----- ENTRIES PROVIDED

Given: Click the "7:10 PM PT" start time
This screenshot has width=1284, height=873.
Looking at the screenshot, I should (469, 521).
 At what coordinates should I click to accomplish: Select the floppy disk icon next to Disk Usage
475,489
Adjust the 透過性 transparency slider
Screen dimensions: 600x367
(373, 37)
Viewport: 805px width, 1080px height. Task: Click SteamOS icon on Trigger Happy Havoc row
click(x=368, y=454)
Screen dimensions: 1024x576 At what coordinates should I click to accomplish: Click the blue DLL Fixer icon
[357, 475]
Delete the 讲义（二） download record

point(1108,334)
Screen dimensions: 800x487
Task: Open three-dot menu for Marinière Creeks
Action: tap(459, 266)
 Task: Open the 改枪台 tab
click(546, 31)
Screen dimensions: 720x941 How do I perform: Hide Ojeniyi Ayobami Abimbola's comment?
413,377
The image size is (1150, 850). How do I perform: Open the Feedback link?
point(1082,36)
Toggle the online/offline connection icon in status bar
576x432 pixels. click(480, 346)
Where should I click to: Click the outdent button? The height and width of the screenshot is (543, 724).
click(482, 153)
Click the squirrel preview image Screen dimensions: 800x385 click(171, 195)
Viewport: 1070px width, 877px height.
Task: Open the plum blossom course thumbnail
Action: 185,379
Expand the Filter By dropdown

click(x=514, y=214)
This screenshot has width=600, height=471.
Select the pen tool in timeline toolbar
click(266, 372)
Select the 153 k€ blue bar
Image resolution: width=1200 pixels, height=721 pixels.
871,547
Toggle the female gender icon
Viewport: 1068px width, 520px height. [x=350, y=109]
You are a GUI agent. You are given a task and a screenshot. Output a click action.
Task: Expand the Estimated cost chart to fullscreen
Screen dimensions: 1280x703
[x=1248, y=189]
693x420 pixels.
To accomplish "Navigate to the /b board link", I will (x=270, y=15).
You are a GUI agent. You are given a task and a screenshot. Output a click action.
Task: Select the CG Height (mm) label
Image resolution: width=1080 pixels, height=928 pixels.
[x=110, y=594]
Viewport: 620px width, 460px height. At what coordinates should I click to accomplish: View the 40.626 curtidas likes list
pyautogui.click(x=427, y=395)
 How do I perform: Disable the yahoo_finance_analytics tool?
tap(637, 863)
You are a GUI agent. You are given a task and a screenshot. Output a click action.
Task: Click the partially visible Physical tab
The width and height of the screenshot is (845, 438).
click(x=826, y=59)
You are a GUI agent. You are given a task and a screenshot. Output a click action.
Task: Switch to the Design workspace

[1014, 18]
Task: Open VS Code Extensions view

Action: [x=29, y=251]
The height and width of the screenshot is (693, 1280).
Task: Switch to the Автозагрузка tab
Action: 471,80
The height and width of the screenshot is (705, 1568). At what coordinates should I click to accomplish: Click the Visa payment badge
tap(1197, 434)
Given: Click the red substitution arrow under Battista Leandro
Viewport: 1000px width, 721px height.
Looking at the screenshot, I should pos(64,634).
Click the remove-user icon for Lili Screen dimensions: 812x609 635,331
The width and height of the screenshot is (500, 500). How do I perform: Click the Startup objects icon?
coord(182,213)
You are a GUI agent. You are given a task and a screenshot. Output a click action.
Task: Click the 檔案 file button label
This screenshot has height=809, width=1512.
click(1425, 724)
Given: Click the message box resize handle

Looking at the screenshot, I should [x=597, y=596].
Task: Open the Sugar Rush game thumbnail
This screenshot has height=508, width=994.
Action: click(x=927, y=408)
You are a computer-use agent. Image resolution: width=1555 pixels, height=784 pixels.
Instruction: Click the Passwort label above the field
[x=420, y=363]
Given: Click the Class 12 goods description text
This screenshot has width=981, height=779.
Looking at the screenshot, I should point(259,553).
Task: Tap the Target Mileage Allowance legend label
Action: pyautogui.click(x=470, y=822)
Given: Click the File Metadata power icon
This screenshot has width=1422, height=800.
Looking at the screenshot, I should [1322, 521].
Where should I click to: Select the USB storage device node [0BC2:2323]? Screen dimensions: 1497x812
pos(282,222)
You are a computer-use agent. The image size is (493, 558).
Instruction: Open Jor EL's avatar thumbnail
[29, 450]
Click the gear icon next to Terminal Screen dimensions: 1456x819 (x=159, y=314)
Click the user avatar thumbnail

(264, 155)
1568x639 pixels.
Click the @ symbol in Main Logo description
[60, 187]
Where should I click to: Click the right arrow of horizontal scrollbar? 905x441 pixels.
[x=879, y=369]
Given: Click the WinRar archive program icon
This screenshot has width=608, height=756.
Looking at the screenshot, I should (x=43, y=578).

----------

■ TASK TO COMPLETE ■
Return exactly the lines from the one containing "You are a computer-use agent. The" to the last line of the data, and nothing more.

■ EXERCISE RESPONSE ■
You are a computer-use agent. The image size is (493, 558).
Instruction: Open Jor EL's avatar thumbnail
[29, 450]
Click the gear icon next to Terminal Screen dimensions: 1456x819 (x=159, y=314)
Click the user avatar thumbnail

(264, 155)
1568x639 pixels.
Click the @ symbol in Main Logo description
[60, 187]
Where should I click to: Click the right arrow of horizontal scrollbar? 905x441 pixels.
[x=879, y=369]
Given: Click the WinRar archive program icon
This screenshot has width=608, height=756.
Looking at the screenshot, I should (x=43, y=578).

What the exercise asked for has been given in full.